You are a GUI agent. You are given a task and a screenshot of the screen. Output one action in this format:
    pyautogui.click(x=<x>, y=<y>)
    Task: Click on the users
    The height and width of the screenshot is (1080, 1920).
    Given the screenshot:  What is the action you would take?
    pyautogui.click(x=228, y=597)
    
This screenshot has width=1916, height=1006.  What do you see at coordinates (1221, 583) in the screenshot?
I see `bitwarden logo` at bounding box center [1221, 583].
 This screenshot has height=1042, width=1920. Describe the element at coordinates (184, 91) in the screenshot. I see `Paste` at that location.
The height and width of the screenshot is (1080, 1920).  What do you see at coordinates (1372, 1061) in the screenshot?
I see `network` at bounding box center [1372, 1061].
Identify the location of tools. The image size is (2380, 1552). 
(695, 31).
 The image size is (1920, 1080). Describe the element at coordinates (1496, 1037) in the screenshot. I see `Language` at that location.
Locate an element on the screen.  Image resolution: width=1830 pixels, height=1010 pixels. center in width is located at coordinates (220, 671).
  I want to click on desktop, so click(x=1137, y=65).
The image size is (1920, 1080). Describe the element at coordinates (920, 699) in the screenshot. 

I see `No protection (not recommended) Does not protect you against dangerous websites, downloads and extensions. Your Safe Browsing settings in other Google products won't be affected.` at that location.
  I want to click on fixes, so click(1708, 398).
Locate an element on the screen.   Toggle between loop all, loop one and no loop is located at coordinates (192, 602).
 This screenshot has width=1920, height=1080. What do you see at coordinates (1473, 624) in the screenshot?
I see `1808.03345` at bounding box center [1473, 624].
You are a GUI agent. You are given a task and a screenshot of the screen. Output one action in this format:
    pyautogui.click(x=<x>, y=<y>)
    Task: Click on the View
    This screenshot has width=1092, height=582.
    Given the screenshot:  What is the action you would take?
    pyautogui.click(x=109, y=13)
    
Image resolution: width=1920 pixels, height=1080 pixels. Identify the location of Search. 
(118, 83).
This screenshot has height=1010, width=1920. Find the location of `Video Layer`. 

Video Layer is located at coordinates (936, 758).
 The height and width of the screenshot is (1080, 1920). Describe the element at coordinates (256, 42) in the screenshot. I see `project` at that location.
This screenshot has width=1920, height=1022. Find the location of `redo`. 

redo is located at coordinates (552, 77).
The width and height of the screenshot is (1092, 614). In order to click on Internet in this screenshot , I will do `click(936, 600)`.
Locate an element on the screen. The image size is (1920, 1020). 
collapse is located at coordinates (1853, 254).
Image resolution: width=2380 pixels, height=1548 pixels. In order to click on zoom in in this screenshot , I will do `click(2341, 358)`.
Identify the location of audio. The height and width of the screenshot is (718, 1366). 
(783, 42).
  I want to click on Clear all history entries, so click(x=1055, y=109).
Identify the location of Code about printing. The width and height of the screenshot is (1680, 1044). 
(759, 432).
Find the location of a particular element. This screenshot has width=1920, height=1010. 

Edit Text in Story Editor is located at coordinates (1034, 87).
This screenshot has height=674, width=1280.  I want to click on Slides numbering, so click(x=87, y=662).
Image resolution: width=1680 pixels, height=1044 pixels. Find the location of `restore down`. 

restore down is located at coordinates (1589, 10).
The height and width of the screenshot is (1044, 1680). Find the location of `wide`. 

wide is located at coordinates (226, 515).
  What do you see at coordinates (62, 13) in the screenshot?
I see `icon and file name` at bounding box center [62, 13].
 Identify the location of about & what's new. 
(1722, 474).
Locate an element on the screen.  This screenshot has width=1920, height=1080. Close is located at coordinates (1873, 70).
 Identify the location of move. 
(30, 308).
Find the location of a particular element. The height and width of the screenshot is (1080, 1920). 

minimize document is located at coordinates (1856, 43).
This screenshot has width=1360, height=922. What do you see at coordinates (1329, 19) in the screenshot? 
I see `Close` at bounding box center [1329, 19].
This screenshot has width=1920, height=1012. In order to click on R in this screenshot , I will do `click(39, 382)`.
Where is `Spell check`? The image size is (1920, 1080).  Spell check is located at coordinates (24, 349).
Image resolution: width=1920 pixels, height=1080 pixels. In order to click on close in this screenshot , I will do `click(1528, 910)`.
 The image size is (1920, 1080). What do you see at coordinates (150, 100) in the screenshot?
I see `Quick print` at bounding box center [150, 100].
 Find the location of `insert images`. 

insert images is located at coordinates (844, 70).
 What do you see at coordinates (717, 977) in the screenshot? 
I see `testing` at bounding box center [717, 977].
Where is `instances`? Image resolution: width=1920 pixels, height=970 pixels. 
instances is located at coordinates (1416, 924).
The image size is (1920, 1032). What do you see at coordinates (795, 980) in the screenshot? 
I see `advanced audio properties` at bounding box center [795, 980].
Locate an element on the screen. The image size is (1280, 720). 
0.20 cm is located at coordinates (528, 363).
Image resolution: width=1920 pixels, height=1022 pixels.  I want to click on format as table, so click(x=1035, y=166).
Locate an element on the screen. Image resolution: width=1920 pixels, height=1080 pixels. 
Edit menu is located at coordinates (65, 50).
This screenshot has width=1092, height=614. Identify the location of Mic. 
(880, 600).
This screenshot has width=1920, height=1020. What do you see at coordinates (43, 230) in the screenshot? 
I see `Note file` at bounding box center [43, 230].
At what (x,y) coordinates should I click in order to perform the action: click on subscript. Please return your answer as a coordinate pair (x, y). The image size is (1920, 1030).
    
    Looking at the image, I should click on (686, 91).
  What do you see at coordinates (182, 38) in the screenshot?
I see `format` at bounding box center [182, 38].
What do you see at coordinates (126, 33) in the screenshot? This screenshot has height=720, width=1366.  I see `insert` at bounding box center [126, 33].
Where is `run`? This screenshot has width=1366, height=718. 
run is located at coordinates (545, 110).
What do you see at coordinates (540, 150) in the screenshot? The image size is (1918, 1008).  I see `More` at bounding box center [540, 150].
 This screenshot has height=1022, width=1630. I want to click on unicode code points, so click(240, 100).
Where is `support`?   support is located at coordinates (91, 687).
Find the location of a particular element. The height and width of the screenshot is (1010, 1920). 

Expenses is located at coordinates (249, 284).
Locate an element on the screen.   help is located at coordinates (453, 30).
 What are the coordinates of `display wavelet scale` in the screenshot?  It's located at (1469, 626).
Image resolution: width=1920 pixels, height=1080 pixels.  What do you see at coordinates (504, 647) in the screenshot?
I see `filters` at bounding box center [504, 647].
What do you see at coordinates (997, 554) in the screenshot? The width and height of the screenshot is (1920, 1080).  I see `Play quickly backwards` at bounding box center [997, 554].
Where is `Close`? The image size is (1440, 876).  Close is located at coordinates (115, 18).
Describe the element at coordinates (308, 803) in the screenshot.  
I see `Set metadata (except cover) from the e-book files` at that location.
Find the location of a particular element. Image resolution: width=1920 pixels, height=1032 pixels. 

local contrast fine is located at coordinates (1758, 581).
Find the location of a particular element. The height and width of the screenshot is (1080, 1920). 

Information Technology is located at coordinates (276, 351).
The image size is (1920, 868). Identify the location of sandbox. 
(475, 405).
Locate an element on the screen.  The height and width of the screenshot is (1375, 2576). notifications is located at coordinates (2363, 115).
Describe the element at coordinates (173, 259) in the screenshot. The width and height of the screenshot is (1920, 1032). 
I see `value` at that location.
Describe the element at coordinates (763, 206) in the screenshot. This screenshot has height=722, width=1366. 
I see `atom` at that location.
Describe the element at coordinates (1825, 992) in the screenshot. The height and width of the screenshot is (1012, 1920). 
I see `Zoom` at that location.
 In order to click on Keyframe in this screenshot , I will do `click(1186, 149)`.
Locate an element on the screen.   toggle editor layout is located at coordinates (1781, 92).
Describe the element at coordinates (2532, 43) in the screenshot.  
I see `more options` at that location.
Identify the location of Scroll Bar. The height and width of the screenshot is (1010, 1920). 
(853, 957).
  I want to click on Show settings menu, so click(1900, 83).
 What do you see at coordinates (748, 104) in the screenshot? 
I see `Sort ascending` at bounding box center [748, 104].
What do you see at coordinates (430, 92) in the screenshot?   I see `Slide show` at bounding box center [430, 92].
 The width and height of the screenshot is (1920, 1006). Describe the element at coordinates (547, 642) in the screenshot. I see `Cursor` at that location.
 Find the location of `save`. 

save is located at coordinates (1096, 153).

THE EXERCISE: Rewrite only the lines from the one containing "location of Search." up to and including the one containing "The width and height of the screenshot is (1092, 614).", changing "Find the location of" to "Locate" and leaving everything else as it is.

FULL OUTPUT:
Image resolution: width=1920 pixels, height=1080 pixels. Identify the location of Search. 
(118, 83).
This screenshot has height=1010, width=1920. Locate `Video Layer`. 

Video Layer is located at coordinates (936, 758).
 The height and width of the screenshot is (1080, 1920). Describe the element at coordinates (256, 42) in the screenshot. I see `project` at that location.
This screenshot has width=1920, height=1022. Locate `redo`. 

redo is located at coordinates (552, 77).
The width and height of the screenshot is (1092, 614). In order to click on Internet in this screenshot , I will do `click(936, 600)`.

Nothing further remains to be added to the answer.